#### AUFGABE:
Setze den Textauszug über das Verbot der Kapazitätsauktion nach seinem letzten Satz fort.

56Im Zeitpunkt des angegriffenen Beschlusses vom 13.09.2019 habe auch ein Verstoß gegen die demnach maßgebliche Freistellungsentscheidung 2009 unmittelbar bevor gestanden, indem – insoweit unstreitig - für den 16.09.2019 eine Aktion von teilregulierten Kapazitäten für Oktober auf der Vermarktungsplattform PRISMA angesetzt gewesen sei.
57Ihr grundsätzlich nach § 65 EnWG bestehendes Ermessen sei im vorliegenden Fall gebunden gewesen. Durch die Nichtigerklärung der Kommissionsentscheidung sei der Vergleichsvertrag unanwendbar geworden. Rechtsfehlerfrei habe sie daher allein die Entscheidung treffen können, die Durchführung des Vergleichsvertrages und damit die Versteigerung von teilregulierten, entkoppelten Verbindungskapazitäten zu untersagen. Ein Zuwarten sei angesichts der bevorstehenden Auktion am 16.09.2019 nicht möglich gewesen. Sie habe auch nicht ermessensfehlerhaft die (noch nicht wirksame) Aussage des WTO-Panels aus dem Jahr 2018 nicht beachtet. Diese Aussage beziehe sich auf die Begrenzung von Kapazitätsbuchungen von marktbeherrschenden Unternehmen aus Ziffer 1j) und nicht auf die hier streitentscheidende Ziffer 1a). Im Übrigen seien die Entscheidungen des Panels und des Appellate Body nur Empfehlungen und von der Annahme durch den Dispute Settlement Body abhängig. Sie seien daher von ihr nicht unmittelbar zu beachten.

#### GESPEICHERTE DATEN:
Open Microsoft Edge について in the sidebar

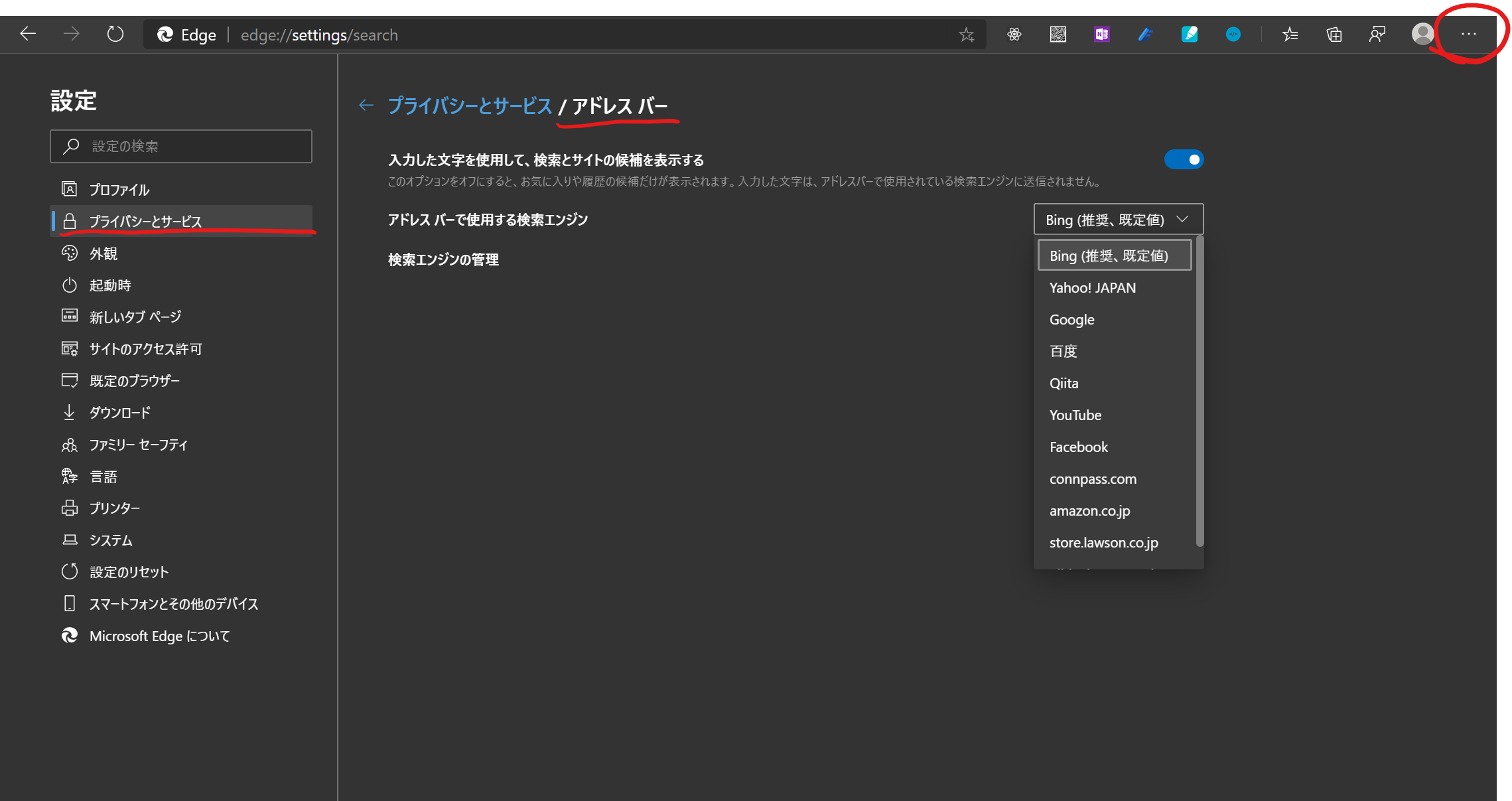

#### ANTWORT:
58Sie habe der Beschwerdeführerin zu 3) auch rechtmäßig die Durchführung von Transporten untersagt. Dem stehe nicht entgegen, dass die bereits vergebenen Transporte auf vor dem Erlass des EuG-Urteils abgeschlossenen Ein- und Ausspeiseverträgen beruhten und nicht auf dem Vergleichsvertrag. Mit einer Fortsetzung der Durchführung von Transporten auf der OPAL würden die Wirkungen des Vergleichsvertrages perpetuiert, obwohl die Nutzung der Transportrechte nach Aufhebung der Kommissionsgenehmigung ohne Rechtsgrundlage erfolge. Nach der Rechtsprechung des Senats bestehe im Übrigen auch kein schützenswertes Interesse an der Umsetzung eines Vertrages, für den keine Kommissionsgenehmigung bestehe.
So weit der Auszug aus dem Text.